[Rows on where targets appear]

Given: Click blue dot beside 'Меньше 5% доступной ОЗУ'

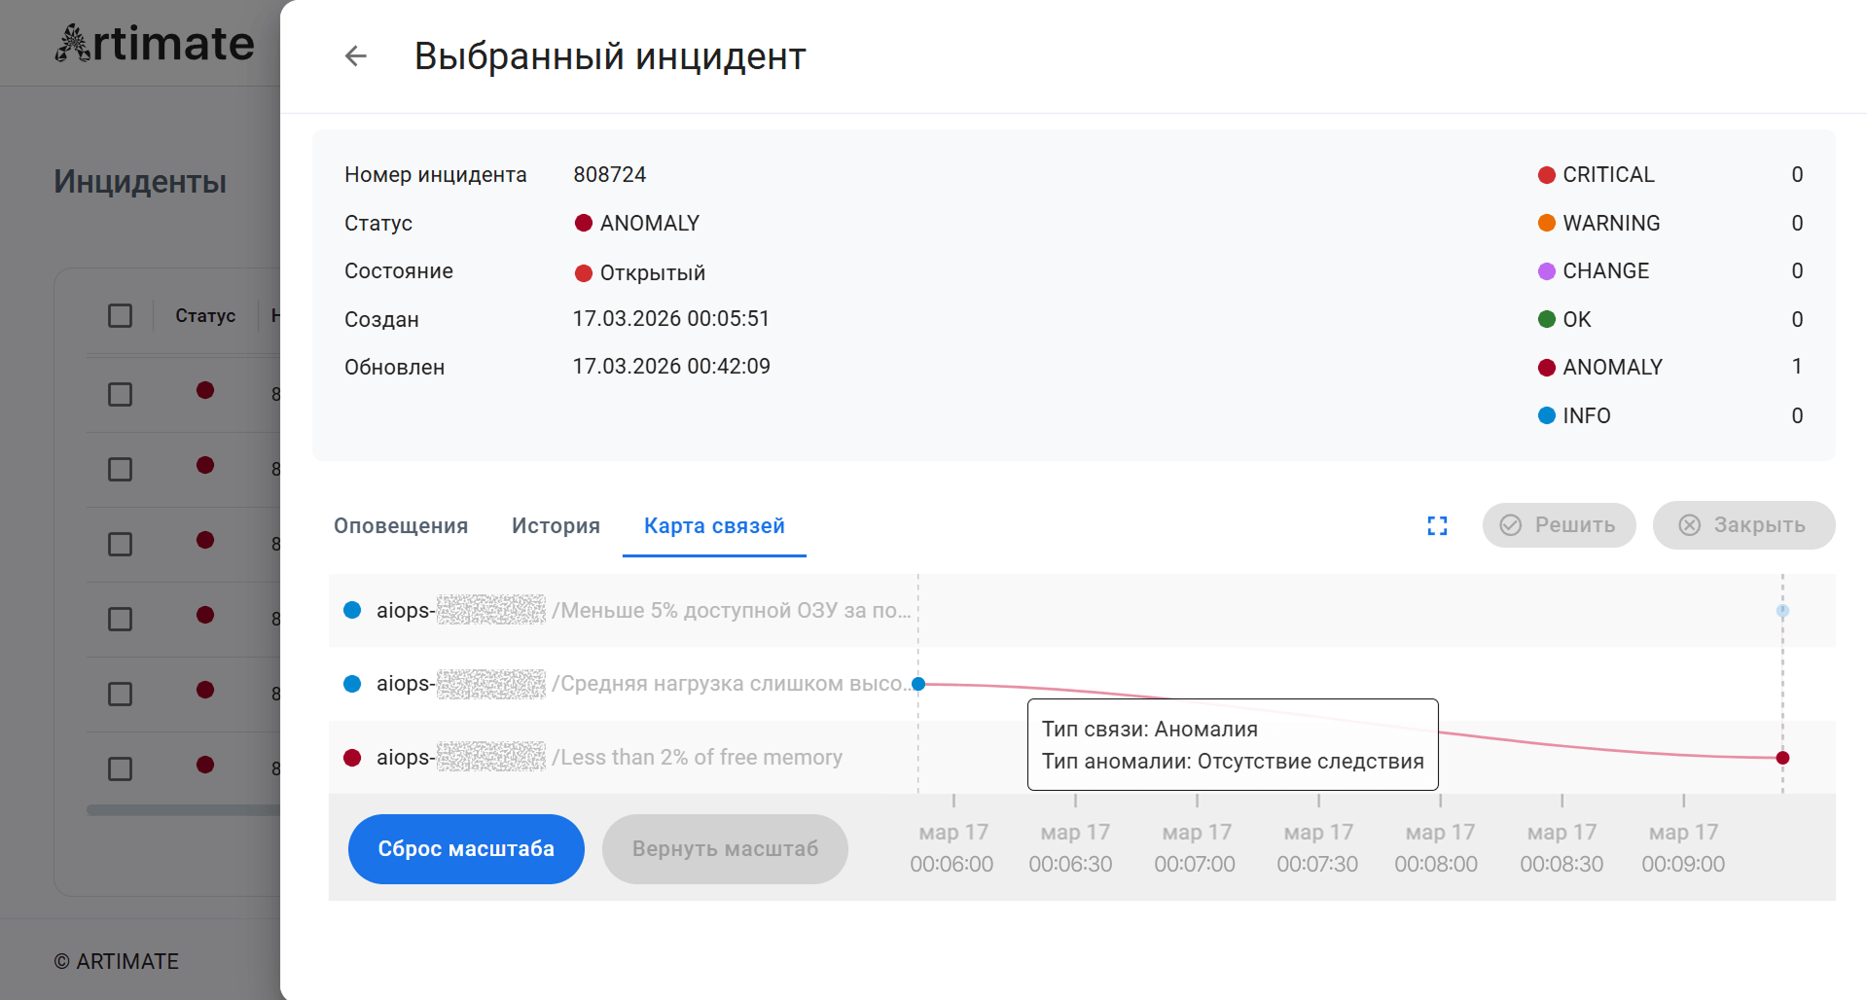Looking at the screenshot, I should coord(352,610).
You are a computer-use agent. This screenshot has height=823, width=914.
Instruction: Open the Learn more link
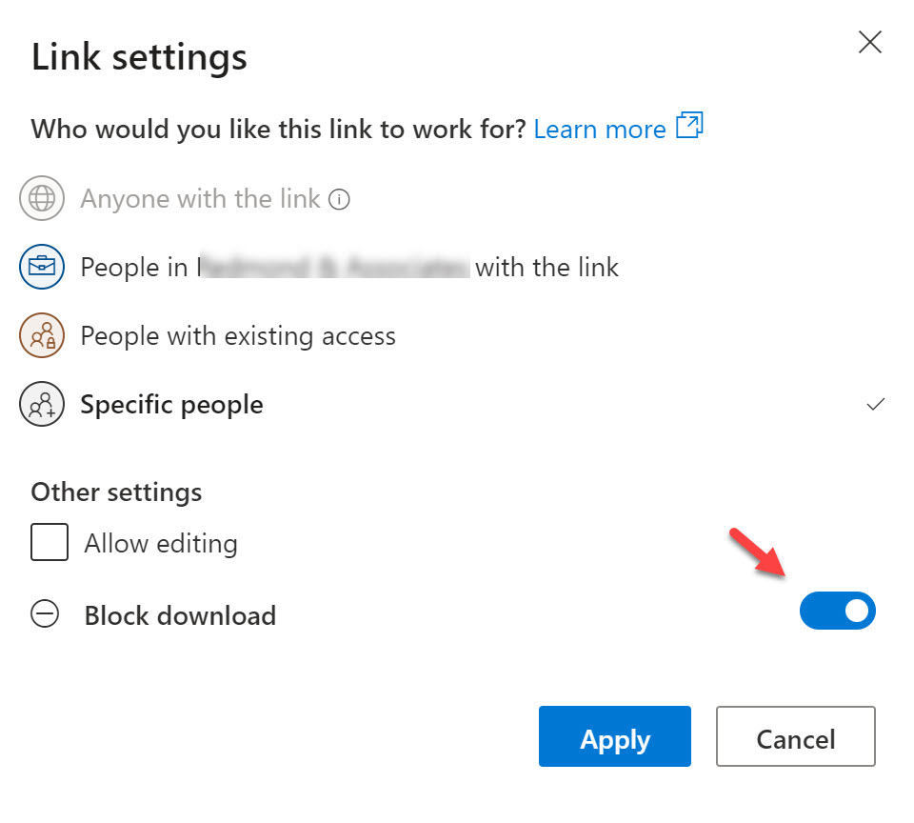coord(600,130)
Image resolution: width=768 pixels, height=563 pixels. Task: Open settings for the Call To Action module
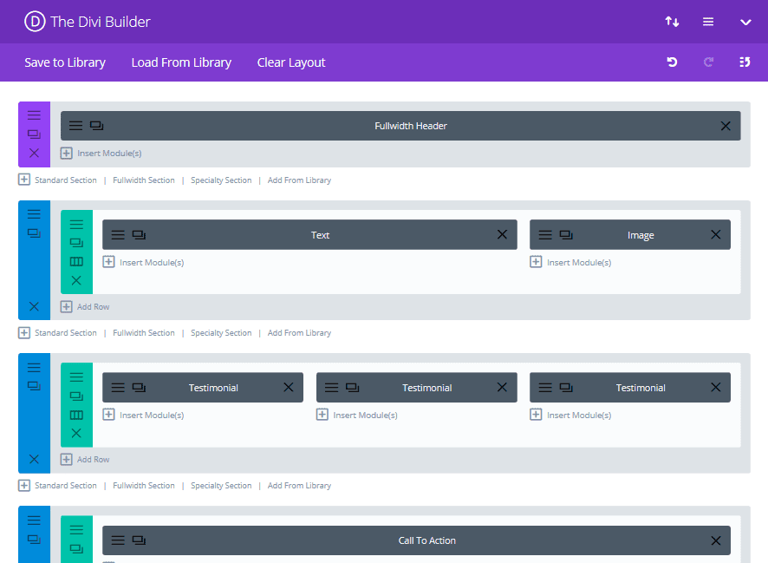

## Exercise goal
Convert the part of the records that runs from the line containing "You are a computer-use" through the end of the records into a numbered list. Leave out blank lines and the pictures.

## Output for this exercise
1. You are a computer-use agent. This screenshot has height=823, width=914.
2. Instruction: Open the Learn more link
3. coord(600,130)
4. Image resolution: width=768 pixels, height=563 pixels. Task: Open settings for the Call To Action module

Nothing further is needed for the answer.